> _Source extract_
---+---
Purpose of review: The present review will focus on the clinical features, and recent advances in the investigation and treatment, of metabolic muscle disease. The aim is to present a summary of this vast and complex topic emphasizing key points of relevance to nonspecialists in the field. Salient examples from each category will be highlighted to illustrate characteristic features and potential sources of diagnostic confusion. The general approach to management will then be outlined.
Recent findings: Awareness of these diseases has grown over recent years, as has appreciation of their variable clinical presentation. Many of the precise genetic and biochemical abnormalities underlying these conditions have been elucidated and novel enzyme defects continue to be discovered. Perhaps the greatest progress, however, has been made in the management of disease. Advances in tandem mass spectrometry techniques have facilitated the introduction of nationwide neonatal screening programmes for a large number of metabolic disorders. Enzyme replacement in Pompe disease has proved successful, improving outcome in a hitherto untreatable condition. Progress towards gene therapy, perhaps the ultimate goal, has been made in animal models.
Summary: Although individually rare, the metabolic myopathies together constitute a significant group of disabling and potentially life-threatening disorders. Appropriate investigations, timely treatment and genetic counselling are paramount to ameliorate the short and long-term consequences of disease.
---+---
> _Supplied information_

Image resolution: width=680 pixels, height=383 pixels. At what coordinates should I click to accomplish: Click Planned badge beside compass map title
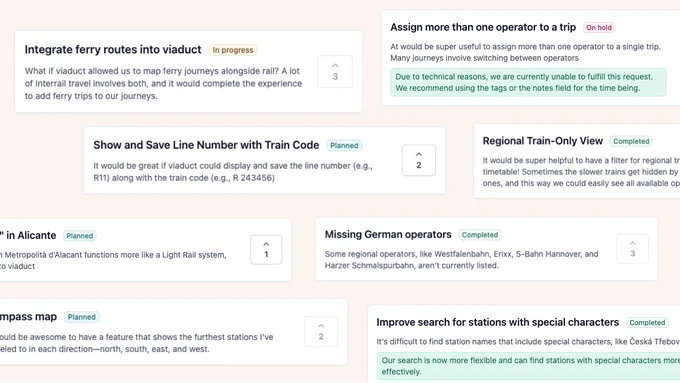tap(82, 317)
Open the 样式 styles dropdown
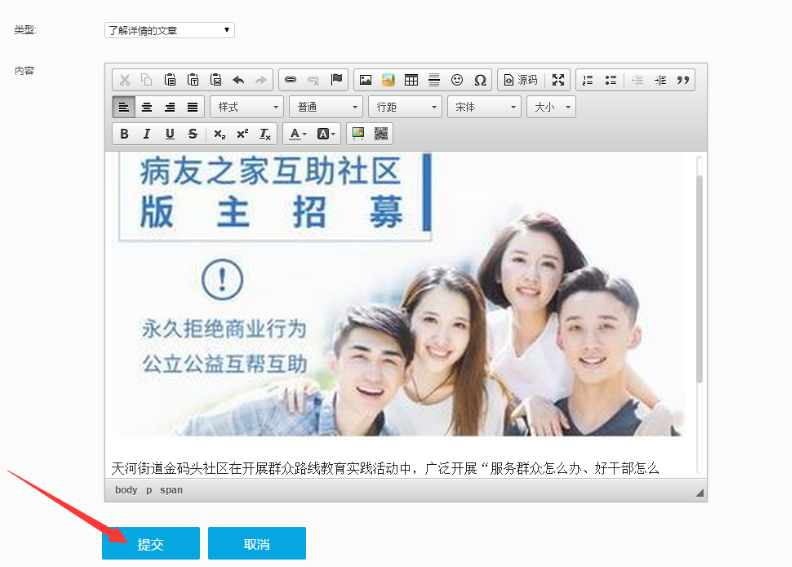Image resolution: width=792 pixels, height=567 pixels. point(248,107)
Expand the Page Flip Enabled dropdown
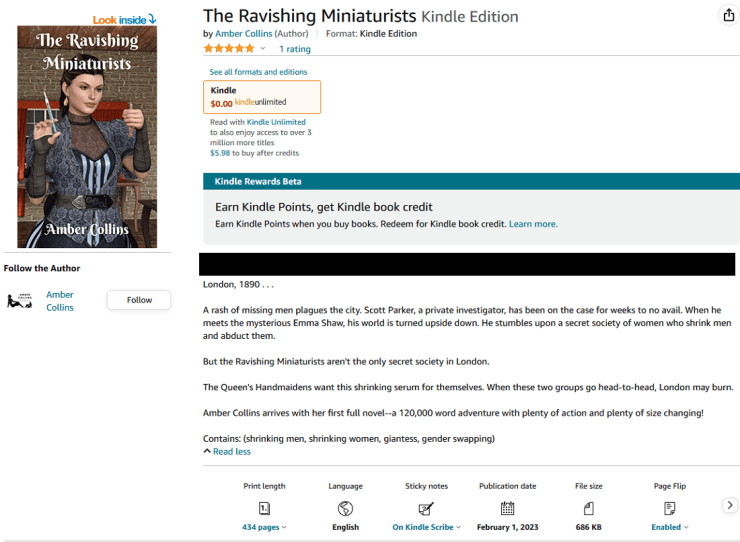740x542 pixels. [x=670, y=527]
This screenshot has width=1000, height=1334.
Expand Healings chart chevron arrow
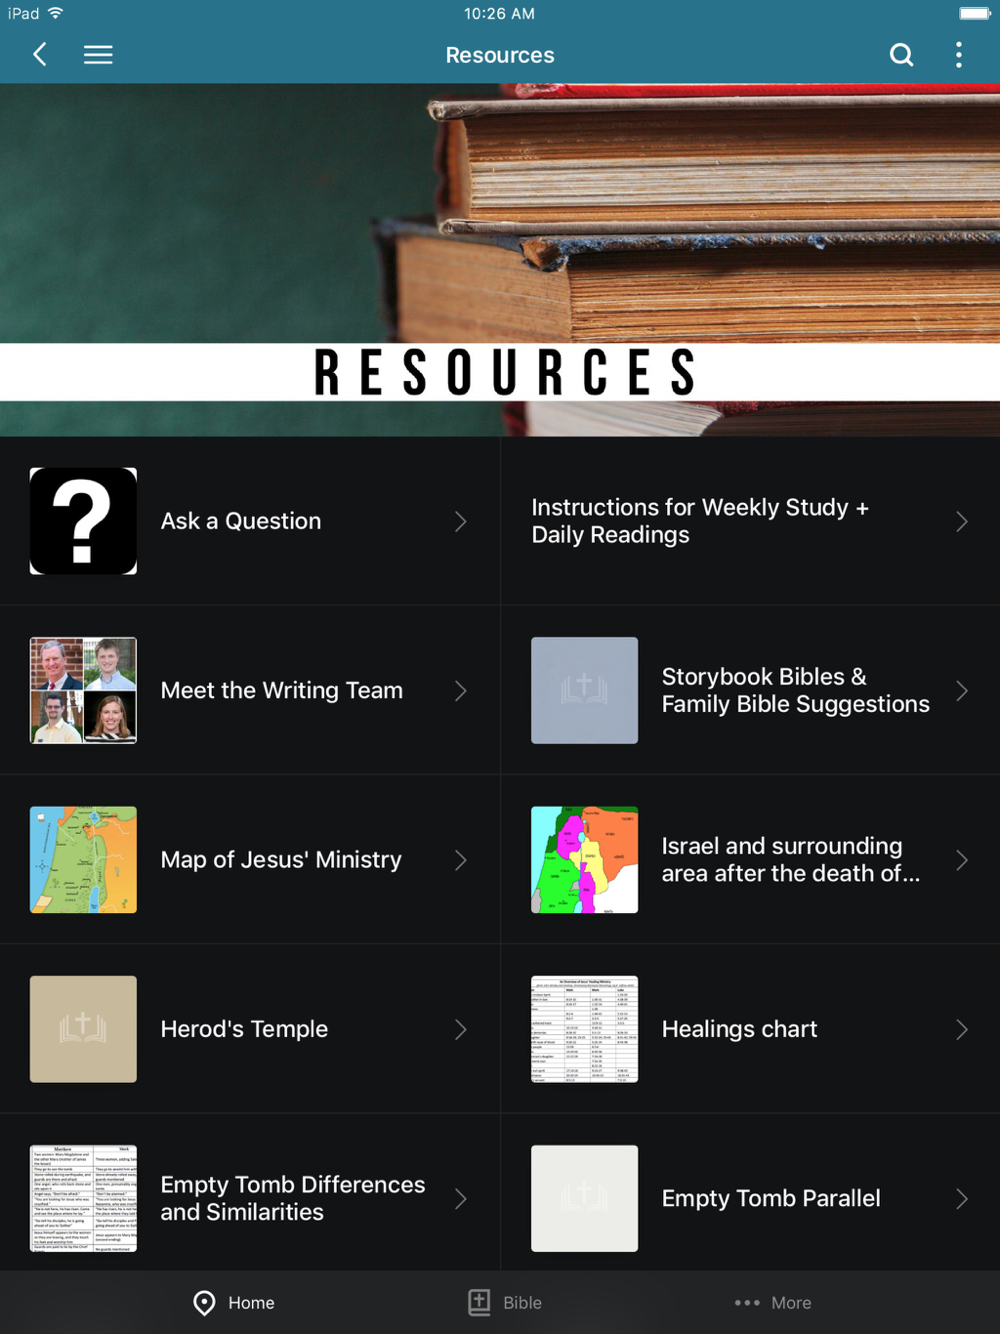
---+---
> _Problems to solve_
**A)** Answer these questions from the abstract on metabolic muscle disease:
(i) To which readers does the review aim to present key points of relevance?
(ii) In which disease has enzyme replacement improved outcome?
(iii) Which three things does the summary call paramount to ameliorate the consequences of disease?
**B)** Reproduce the part of the abstract on metabolic muscle disease starting with "Recent findings: Awareness" and going on through "in animal models.".

> _Answers by item_
**A)**
(i) Nonspecialists in the field.
(ii) Pompe disease.
(iii) Appropriate investigations, timely treatment and genetic counselling.

**B)**
Recent findings: Awareness of these diseases has grown over recent years, as has appreciation of their variable clinical presentation. Many of the precise genetic and biochemical abnormalities underlying these conditions have been elucidated and novel enzyme defects continue to be discovered. Perhaps the greatest progress, however, has been made in the management of disease. Advances in tandem mass spectrometry techniques have facilitated the introduction of nationwide neonatal screening programmes for a large number of metabolic disorders. Enzyme replacement in Pompe disease has proved successful, improving outcome in a hitherto untreatable condition. Progress towards gene therapy, perhaps the ultimate goal, has been made in animal models.